Sa remarque décrocha de nouveaux rires puis la sélection commença.
_ Vous êtes trente-deux, conclut Hector après un long discours. Dans une heure trente, vous serez quinze. Je vous donnerai votre classement à la toute fin et vous pourrez pleurer chez Mme Robinson pour vous trouver une autre option !
¤¤¤
Les premières épreuves furent plutôt faciles. Pompes, abdominaux, gainage. Rien qui ne soit véritablement en rapport avec l'eau et donc rien qui ne mit Eva en difficulté. Ce n'était pas le cas de tout le monde. Dix d'entre eux, des secondes qui n'avaient sûrement jamais fait de musculation, haletaient fortement.
La suite s'avéra plus complexe. Les plongeons furent un grand moment de liesse. Certains étaient extrêmement doués et leurs plongeons tirèrent une moue satisfaite à l'entraîneur. Ce n'était pas le cas d'Eva. Son premier plat lui valut une douleur cuisante au ventre et une honte tout autant foudroyante. Heureusement, les suivants furent moins catastrophiques.
Son véritable moment de ridicule intervint pendant les dernières longueurs.
_ Je veux cinq colonnes bien propres c'est si compliqué ? hurla l'entraîneur.
Eva, mal placée, fut projetée à la tête d'une colonne au milieu de quatre garçons aux épaules larges. Elle déglutit, prévoyant que la suite n'allait pas lui plaire. Elle ne fut pas déçue.
_ Cet exercice est une course. Ce sera le dernier test. Départ plongeon, nage en crawl. Le dernier arrivé de chaque ligne me fera cinquante pompes.
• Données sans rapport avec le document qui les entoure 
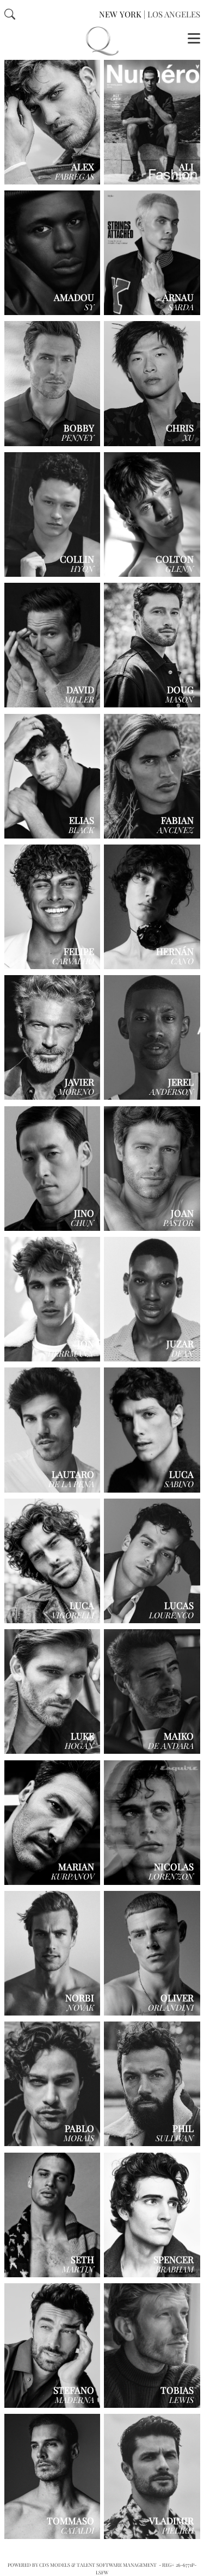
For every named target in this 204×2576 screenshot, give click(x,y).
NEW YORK (120, 14)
Eva soupira. Elle envisagea un instant de s'économiser pour avoir suffisamment de force pour les pompes avant de réaliser que ce scénario l'éliminerait d'office de l'option. Le cri d'Hector la tira soudain de ses pensées et elle vit ses quatre camarades s'élancer dans le bassin.
Elle eut un regard de poule effarouchée et se jeta à l'eau. Son plongeon fut à l'image de son maillot de bain. Ridicule. Elle se brûla le ventre, tenta de remonter à la surface, y parvint et cracha l'eau avalée. Dix mètres devant elle, les trois garçons avaient déjà entamé un crawl vigoureux. Elle songea qu'une course mixte était stupide puis se mit à nager.
Elle réussit à se reprendre et termina la course sinon avec réussite au moins avec dignité. Lorsqu'elle regagna le sol, essoufflée, Hector la dévisagea longuement et échangea deux mots avec son assistant. Celui-ci ne disait pas grand chose depuis le début de l'entraînement mais ses longs regards attentifs montrait qu'il s'y connaissait.
Eva se laissa tomber sur un banc et accepta avec plaisir la gourde que lui tendait un de ses compagnons de course. Lorsqu'elle dut s'aligner devant Hector avec cinq autres élèves pendant que les autres partaient se doucher, elle comprit que s'en était fini. Elle allait pouvoir se chercher une autre option. Cependant, avant cela, elle effectuerait ces pompes avec toute sa dignité. Elle était comme ça, partir la tête haute, même avec un maillot rose trop petit.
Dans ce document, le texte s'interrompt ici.